BEGIN EXTRACT TO READ

How to add browser automation to any MCP server using PageBolt

Published: (March 2, 2026 at 07:15 AM EST)
6 min read
Source: Dev.to

Source: Dev.to

Introduction

You’re building an AI agent with Claude. Your agent needs to interact with the web — take screenshots, generate PDFs, record demo videos, inspect page structure.

You could:

  • Write Python scripts to call Puppeteer (fragile, maintenance burden)
  • Manage your own headless browser pool (infrastructure overhead)
  • Use PageBolt’s MCP server (tool call, done)

Option 3 takes 5 minutes.

PageBolt provides an open MCP server that gives Claude, Cursor, and Windsurf native access to browser‑automation tools. Your agent calls take_screenshot() directly. No Python. No subprocess management. No infrastructure.


What is PageBolt MCP?

MCP (Model Context Protocol) is a standard for AI agents to call external tools. PageBolt implements the MCP spec so AI agents can:

  • Take screenshots of any URL
  • Generate PDFs from HTML or web pages
  • Record browser interactions as narrated videos
  • Inspect page structure (CSS selectors, element text)
  • Run multi‑step browser sequences

All via direct function calls in Claude Code, Cursor IDE, Windsurf. PageBolt MCP translates these calls into hosted API requests—no infrastructure on your end.

Installation (2 minutes)

Step 1 – Install PageBolt MCP globally

npm install -g pagebolt-mcp

Step 2 – Get your API key

Sign up at (free tier: 100 requests/month) and copy your API key.

Step 3 – Configure Claude Desktop

Edit ~/.claude/claude_desktop_config.json:

{
  "mcpServers": {
    "pagebolt": {
      "command": "pagebolt-mcp",
      "env": {
        "PAGEBOLT_API_KEY": "YOUR_API_KEY_HERE"
      }
    }
  }
}

Restart Claude Desktop. Done.

Step 4 – Configure Cursor (optional)

Edit .cursor/mcp.json in your project root (or the global Cursor settings):

{
  "mcpServers": {
    "pagebolt": {
      "command": "pagebolt-mcp",
      "env": {
        "PAGEBOLT_API_KEY": "YOUR_API_KEY_HERE"

END EXTRACT TO READ
BEGIN INFORMATION PROVIDED

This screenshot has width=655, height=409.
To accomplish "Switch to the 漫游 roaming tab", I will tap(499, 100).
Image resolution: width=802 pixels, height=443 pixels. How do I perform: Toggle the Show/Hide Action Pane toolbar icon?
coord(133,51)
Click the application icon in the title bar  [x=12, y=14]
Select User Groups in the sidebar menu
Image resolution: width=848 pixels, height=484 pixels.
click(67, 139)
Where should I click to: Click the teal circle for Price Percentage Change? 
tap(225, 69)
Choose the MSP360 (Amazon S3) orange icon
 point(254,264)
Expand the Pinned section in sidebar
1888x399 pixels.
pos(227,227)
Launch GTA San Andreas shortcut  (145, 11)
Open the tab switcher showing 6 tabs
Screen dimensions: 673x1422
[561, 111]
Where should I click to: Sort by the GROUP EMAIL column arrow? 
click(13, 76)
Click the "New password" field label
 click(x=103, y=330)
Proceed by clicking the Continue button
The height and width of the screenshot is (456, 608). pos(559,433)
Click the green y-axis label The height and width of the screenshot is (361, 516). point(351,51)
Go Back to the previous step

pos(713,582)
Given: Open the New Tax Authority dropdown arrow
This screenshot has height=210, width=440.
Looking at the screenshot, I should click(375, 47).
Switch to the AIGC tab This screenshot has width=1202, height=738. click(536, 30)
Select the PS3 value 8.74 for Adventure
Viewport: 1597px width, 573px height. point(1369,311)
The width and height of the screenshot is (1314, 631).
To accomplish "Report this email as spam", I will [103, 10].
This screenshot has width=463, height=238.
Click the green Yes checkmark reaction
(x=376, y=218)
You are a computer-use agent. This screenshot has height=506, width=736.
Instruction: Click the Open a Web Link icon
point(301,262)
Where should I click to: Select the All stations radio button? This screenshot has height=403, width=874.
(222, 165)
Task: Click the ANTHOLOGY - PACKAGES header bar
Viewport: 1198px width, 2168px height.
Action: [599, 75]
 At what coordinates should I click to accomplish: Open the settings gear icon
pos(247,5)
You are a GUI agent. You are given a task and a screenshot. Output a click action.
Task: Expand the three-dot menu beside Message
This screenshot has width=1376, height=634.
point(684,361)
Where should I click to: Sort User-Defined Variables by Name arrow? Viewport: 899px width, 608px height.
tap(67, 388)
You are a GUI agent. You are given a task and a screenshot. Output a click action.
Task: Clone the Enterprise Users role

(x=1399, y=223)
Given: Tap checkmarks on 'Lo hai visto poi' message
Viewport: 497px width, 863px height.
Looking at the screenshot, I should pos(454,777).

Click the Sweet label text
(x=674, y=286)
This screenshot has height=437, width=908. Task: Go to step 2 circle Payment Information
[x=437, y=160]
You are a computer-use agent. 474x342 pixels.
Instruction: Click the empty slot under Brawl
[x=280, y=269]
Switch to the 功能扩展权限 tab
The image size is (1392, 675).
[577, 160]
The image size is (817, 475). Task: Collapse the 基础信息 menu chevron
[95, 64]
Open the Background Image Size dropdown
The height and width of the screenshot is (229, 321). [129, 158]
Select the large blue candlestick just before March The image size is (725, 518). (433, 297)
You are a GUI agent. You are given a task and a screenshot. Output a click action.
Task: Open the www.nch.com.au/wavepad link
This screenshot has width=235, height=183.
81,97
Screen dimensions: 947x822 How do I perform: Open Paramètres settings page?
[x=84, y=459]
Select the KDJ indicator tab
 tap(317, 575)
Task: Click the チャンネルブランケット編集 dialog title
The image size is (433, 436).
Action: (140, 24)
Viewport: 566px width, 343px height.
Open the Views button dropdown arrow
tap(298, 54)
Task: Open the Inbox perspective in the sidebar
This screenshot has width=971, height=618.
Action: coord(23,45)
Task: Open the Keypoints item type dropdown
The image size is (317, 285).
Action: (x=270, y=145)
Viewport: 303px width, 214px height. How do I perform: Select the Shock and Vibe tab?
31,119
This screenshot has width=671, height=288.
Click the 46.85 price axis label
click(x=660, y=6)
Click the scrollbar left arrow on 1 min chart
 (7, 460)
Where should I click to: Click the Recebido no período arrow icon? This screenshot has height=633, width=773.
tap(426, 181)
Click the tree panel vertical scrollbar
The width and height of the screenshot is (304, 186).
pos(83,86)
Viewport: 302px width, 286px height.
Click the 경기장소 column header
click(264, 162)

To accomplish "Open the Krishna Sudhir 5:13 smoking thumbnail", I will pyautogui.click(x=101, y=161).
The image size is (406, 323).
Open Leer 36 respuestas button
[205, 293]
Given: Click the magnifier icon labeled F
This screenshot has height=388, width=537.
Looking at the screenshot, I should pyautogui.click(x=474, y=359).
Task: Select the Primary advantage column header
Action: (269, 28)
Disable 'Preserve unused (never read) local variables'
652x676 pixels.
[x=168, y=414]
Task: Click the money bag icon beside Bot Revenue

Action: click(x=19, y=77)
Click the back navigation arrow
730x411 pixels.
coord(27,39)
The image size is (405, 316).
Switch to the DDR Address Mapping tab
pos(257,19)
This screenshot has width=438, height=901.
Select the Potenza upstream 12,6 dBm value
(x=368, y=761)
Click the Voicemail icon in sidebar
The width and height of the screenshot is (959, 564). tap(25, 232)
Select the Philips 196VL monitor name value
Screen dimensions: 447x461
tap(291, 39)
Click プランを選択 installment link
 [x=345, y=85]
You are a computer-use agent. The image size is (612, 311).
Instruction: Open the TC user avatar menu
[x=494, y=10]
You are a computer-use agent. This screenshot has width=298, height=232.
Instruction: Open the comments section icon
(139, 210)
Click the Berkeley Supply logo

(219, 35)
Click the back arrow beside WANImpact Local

END INFORMATION PROVIDED

TASK INSTRUCTIONS:
1. Answer these questions from the PageBolt article:
(a) What command installs PageBolt MCP globally?
(b) How many requests per month does the free tier allow?
(c) Which file is edited to configure Claude Desktop?
2. Say whether each statement agrees with the PageBolt article, quoting the words that decide it:
(a) Using PageBolt's MCP server takes 5 minutes.
(b) PageBolt MCP requires you to run your own infrastructure.
(c) Configuring Cursor is a required step.
3. Write the next part of the PageBolt article, picking up where it stops.

ANSWERS:
1.
(a) npm install -g pagebolt-mcp
(b) 100
(c) ~/.claude/claude_desktop_config.json

2.
(a) Yes: "Option 3 takes 5 minutes."
(b) No: "PageBolt MCP translates these calls into hosted API requests—no infrastructure on your end."
(c) No: "Step 4 – Configure Cursor (optional)"

3.
      }
    }
  }
}

Restart Cursor. Your agent can now call PageBolt tools.

Tools available

Once installed, your agent can call the following functions.

take_screenshot(url, options)

Capture a screenshot of any URL.

Agent: "Take a screenshot of example.com on mobile"
Tool: take_screenshot("https://example.com", {
  "device": "iphone_14_pro",
  "fullPage": true
})
Result: base64 PNG image

generate_pdf(url, options)

Generate a PDF from a URL or HTML.

Agent: "Generate a PDF of the checkout page"
Tool: generate_pdf("https://mystore.com/checkout", {
  "format": "A4",
  "margin": "1in"
})
Result: base64 PDF

record_video(steps, narration)

Record a browser interaction as an MP4 with narration.

Agent: "Record a demo of adding a product to cart and checking out"
Tool: record_video([
  {"action": "navigate", "url": "https://mystore.com"},
  {"action": "click", "selector": "button.add-to-cart"},
  {"action": "click", "selector": "a.checkout"}
], {
  "narration": true,
  "audioGuide": "Adding product to cart. Proceeding to checkout."
})
Result: base64 MP4 video

inspect_page(url)

Get a structured map of page elements—buttons, inputs, links with CSS selectors.

Agent: "Inspect the login page and find the submit button"
Tool: inspect_page("https://myapp.com/login")
Result: {
  "forms": [{
    "selector": "form.login-form",
    "inputs": [
      {"selector": "#email", "type": "text", "placeholder": "Email"},
      {"selector": "#password", "type": "password", "placeholder": "Password"}
    ],
    "buttons": [{"selector": "button[type=submit]", "text": "Sign In"}]
  }]
}

run_sequence(steps, options)

Execute a multi‑step browser automation sequence.

Agent: "Run through the checkout flow and tell me if it succeeds"
Tool: run_sequence([
  {"action": "navigate", "url": "https://mystore.com/checkout"},
  {"action": "fill", "selector": "input[name=email]", "value": "test@example.com"},
  {"action": "click", "selector": "button[type=submit]"},
  {"action": "wait_for", "selector": ".order-confirmation", "timeout": 5000}
], {
  "captureScreenshots": true
})
Result: success/failure + screenshot evidence

Practical examples

Example 1 – Screenshot‑taking agent

User: "Take a screenshot of each competitor's pricing page"
Agent: Calls take_screenshot() for each URL
Result: PNG images for comparison analysis

Your agent can now autonomously capture and analyze screenshots without writing any Puppeteer code.

Example 2 – Demo video generator

User: "Record a narrated demo of our checkout flow"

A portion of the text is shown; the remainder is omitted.